Data items:
####################

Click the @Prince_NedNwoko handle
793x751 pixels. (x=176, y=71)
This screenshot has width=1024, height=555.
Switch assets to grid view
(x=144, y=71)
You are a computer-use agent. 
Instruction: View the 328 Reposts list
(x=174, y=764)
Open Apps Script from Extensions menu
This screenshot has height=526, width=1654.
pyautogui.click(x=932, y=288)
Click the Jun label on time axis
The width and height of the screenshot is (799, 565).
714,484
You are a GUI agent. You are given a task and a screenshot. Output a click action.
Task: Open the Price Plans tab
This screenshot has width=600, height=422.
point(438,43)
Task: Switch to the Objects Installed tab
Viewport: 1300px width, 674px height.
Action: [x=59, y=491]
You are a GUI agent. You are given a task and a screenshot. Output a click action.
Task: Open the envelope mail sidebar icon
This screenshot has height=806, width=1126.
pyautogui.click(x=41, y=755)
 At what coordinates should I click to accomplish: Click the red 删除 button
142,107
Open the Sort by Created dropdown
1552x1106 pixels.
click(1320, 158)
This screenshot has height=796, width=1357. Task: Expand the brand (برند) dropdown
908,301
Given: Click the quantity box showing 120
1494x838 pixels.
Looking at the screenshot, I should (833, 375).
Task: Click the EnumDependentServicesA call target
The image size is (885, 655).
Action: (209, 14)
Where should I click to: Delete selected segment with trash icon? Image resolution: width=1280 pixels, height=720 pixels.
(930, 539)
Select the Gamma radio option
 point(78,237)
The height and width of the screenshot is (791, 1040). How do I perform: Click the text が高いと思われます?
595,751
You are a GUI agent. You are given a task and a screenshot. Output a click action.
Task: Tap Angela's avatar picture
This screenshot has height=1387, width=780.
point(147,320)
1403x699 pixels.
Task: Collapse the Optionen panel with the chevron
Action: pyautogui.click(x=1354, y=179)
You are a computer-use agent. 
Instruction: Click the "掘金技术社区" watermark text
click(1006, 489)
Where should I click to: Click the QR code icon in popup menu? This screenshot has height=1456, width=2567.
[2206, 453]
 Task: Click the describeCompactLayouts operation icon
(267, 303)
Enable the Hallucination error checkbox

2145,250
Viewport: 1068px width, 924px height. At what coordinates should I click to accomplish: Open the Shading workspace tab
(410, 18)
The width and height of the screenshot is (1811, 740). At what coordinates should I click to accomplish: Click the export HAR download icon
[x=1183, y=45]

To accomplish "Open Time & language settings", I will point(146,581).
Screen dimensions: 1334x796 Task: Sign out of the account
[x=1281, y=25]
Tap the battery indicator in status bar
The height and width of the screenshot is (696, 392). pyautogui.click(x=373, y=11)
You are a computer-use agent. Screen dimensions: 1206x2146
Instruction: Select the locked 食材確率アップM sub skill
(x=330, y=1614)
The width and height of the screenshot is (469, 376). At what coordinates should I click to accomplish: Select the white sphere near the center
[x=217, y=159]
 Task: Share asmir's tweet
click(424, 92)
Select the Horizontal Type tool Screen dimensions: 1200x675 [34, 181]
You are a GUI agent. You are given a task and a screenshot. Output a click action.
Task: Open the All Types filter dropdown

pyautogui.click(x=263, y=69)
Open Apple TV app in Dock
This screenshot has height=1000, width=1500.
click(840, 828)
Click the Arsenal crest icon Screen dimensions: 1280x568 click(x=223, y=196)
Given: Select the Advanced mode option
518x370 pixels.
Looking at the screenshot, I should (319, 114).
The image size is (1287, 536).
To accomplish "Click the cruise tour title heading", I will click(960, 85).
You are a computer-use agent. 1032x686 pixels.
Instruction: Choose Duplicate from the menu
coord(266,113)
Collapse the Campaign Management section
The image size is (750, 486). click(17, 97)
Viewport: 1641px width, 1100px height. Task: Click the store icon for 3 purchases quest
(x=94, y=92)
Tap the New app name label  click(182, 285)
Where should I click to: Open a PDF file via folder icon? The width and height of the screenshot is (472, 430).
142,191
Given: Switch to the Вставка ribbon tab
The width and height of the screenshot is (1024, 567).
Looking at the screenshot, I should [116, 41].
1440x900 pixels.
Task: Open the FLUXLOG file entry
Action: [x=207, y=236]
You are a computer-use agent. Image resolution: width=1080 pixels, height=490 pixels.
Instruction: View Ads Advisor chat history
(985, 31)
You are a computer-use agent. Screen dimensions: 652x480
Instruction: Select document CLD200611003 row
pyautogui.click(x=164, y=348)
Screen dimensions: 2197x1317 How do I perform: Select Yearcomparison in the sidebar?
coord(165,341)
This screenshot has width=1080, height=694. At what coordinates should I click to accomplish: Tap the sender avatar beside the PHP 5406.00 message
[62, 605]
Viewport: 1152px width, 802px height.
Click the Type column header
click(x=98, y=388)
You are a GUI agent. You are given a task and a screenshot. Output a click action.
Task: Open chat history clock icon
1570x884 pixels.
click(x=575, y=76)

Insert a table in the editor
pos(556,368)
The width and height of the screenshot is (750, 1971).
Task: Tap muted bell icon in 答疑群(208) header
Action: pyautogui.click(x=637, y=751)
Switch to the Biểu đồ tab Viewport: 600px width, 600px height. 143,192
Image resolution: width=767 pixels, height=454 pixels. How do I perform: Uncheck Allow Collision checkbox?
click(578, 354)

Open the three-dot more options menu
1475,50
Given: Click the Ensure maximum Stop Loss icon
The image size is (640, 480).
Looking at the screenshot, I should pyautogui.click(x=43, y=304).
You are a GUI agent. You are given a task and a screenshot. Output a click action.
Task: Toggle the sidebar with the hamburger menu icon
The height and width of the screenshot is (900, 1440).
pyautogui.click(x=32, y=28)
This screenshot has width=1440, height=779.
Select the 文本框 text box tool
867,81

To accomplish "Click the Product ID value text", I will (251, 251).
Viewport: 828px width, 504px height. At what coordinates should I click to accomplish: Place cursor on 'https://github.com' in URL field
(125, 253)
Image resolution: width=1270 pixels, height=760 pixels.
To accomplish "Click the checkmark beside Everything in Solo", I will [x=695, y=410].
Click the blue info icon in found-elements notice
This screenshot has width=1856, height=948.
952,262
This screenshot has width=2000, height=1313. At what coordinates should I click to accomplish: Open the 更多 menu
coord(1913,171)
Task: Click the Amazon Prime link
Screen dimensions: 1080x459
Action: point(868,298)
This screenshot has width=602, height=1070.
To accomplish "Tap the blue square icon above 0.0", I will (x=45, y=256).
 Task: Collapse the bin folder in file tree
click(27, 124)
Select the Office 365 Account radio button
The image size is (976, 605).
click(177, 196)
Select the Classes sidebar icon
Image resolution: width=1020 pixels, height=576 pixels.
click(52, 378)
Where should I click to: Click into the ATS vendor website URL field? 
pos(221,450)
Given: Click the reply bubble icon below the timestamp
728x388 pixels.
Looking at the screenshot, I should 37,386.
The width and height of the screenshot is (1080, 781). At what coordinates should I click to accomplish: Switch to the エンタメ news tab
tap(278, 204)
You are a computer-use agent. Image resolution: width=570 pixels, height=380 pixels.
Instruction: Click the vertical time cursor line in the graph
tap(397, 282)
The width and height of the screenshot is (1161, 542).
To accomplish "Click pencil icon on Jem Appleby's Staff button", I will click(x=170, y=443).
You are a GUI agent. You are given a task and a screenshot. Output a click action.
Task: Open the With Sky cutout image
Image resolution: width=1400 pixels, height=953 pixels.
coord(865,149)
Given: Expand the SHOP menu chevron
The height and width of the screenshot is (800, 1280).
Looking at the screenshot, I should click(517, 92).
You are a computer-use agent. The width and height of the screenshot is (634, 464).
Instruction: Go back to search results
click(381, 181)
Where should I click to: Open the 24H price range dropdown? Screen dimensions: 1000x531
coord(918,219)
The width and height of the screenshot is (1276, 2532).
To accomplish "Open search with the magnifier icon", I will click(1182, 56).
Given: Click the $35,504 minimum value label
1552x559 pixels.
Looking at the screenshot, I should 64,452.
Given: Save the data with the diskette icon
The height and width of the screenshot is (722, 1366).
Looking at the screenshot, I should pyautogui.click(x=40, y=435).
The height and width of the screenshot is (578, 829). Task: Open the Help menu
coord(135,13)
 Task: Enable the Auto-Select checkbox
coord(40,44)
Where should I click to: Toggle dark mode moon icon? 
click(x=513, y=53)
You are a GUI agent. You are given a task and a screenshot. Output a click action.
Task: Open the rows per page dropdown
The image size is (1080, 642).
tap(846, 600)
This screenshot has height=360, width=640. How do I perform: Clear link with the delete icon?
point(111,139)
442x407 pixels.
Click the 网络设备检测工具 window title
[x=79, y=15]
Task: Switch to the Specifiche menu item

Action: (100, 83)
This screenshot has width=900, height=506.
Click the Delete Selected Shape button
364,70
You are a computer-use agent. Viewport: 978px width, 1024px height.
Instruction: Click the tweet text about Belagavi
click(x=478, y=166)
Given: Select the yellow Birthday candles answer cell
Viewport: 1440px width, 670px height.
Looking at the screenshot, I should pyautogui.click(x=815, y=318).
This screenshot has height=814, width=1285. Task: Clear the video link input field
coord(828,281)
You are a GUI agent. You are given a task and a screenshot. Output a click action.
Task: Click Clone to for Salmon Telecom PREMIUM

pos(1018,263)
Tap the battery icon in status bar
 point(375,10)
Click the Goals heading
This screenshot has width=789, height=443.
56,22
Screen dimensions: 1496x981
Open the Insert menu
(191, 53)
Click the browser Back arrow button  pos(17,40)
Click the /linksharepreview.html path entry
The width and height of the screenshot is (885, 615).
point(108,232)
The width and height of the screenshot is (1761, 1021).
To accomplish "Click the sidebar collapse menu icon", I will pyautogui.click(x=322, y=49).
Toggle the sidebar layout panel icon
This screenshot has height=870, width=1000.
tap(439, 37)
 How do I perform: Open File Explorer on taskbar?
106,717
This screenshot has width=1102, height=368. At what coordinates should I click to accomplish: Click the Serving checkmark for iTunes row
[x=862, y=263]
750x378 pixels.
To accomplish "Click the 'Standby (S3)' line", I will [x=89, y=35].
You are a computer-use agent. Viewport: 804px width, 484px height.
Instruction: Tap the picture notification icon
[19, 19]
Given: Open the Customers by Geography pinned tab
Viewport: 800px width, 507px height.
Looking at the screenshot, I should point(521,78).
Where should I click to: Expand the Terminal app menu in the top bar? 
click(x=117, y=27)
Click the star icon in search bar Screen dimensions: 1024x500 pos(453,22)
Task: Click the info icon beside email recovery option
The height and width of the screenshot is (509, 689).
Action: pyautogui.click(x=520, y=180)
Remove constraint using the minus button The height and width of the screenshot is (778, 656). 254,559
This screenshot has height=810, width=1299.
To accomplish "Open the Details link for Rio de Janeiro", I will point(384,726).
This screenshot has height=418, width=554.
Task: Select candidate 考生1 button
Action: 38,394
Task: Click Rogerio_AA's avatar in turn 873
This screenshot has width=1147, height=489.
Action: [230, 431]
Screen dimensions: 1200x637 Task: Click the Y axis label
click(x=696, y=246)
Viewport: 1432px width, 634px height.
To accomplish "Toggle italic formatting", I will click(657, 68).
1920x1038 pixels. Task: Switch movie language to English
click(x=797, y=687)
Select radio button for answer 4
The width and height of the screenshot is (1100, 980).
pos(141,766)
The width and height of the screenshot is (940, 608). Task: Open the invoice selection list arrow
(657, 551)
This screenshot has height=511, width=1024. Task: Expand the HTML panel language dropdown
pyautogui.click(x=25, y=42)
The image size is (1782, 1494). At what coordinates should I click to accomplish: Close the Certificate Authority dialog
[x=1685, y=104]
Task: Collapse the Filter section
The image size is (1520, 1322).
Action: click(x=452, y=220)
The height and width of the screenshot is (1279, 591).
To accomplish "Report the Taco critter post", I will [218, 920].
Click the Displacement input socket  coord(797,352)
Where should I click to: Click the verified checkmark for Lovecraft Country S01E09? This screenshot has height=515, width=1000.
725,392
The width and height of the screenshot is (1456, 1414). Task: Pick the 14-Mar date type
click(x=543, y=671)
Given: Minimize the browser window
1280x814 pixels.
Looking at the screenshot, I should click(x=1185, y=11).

####################

### Task prompt
The string "computer" appears in how many lines above? Answer with the number only.

### Reply to the task
10